The Fortunate Ones by Ellen Umansky: review to follow
Mr. Splitfoot by Samantha Hunt: review
Lincoln in the Bardo by George Saunders: review
The Book of Unknown Americans by Cristina Henriquez: review to follow
Keeping Faith by Jodi Picoult
Published by William Morrow Paperbacks
Publication date: February 21st 2006
I’m still turning to Picoult for escapist, can’t-stop-reading books mostly because she a huge backlist and I never read her before. This one, about religion and child custody was very good, but without the usual full satisfaction at the ending. Maybe because of my own personal issues.Mothering Sunday by Graham Swift
Published by Alfred A. Knopf
Publication date: April 26th 2016
Mothering Sunday was the name in England for the one day that live-in help would have the entire day off to go visit their mothers. In this quiet novel of inward focus, an 80-year-old author remembers her days as a maid and the brief affair that changed her life and led to her desire to write. A novel of reminiscence and introspection.Truth Like the Sun by Jim Lynch
Published by Knopf
Publication date: April 10th 2012
Lynch’s latest novel, Before the Wind, was one of my favorites of 2016 so I wanted to try some of his other novels. He’s a Seattle native and this one is about a fictional character responsible for bringing the 1962 World’s Fair to Seattle. Much of the behind-the-scenes elements were interesting, but this had nowhere near the pull of Before the Wind.Dry Ice (Alan Gregory #15) by Stephen White
Publication date: January 1st 1970
Another failsafe author for me. White is a psychologist with MS and uses both in his novels, which makes for interesting reading if you like psychological thrillers and have MS. This one is a bit darker as it starts pulling apart Dr. Alan Gregory’s life and marriage. If you haven’t read him yet, he’s great for suspense without gore.
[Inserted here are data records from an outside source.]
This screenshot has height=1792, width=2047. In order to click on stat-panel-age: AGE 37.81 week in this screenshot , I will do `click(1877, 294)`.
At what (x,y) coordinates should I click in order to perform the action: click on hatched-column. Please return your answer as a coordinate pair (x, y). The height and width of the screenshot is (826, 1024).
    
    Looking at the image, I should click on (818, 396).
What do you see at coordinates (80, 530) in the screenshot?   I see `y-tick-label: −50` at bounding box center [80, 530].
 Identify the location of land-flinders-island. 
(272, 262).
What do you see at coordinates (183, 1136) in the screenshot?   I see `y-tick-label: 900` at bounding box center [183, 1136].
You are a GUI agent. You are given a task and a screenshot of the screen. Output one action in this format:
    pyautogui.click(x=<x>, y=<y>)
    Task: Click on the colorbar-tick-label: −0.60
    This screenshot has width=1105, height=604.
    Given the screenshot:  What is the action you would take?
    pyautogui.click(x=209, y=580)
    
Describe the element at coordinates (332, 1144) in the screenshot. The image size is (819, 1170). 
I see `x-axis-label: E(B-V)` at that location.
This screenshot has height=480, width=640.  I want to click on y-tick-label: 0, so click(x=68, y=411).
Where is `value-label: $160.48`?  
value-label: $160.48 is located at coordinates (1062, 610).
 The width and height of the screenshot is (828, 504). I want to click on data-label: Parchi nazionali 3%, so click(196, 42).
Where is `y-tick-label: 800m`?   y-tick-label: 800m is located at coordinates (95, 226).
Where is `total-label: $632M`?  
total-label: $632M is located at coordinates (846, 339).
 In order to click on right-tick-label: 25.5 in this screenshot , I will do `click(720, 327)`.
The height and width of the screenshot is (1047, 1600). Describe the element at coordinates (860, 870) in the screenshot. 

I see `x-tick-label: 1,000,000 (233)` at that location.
March Releases (reviews to follow)
In the Name of the Family by Sarah Dunnant: Sequel to book about the Borgias- from the height of their power to the family’s downfall.
The Song Rising by Samantha Shannon: Third book in a seven part science fiction series and still so good I’m ready for book 4.
The Trophy Child by Paula Daly: Apparently the British suffer from all the social ailments we do except I thought this would a satire and it’s a murder mystery.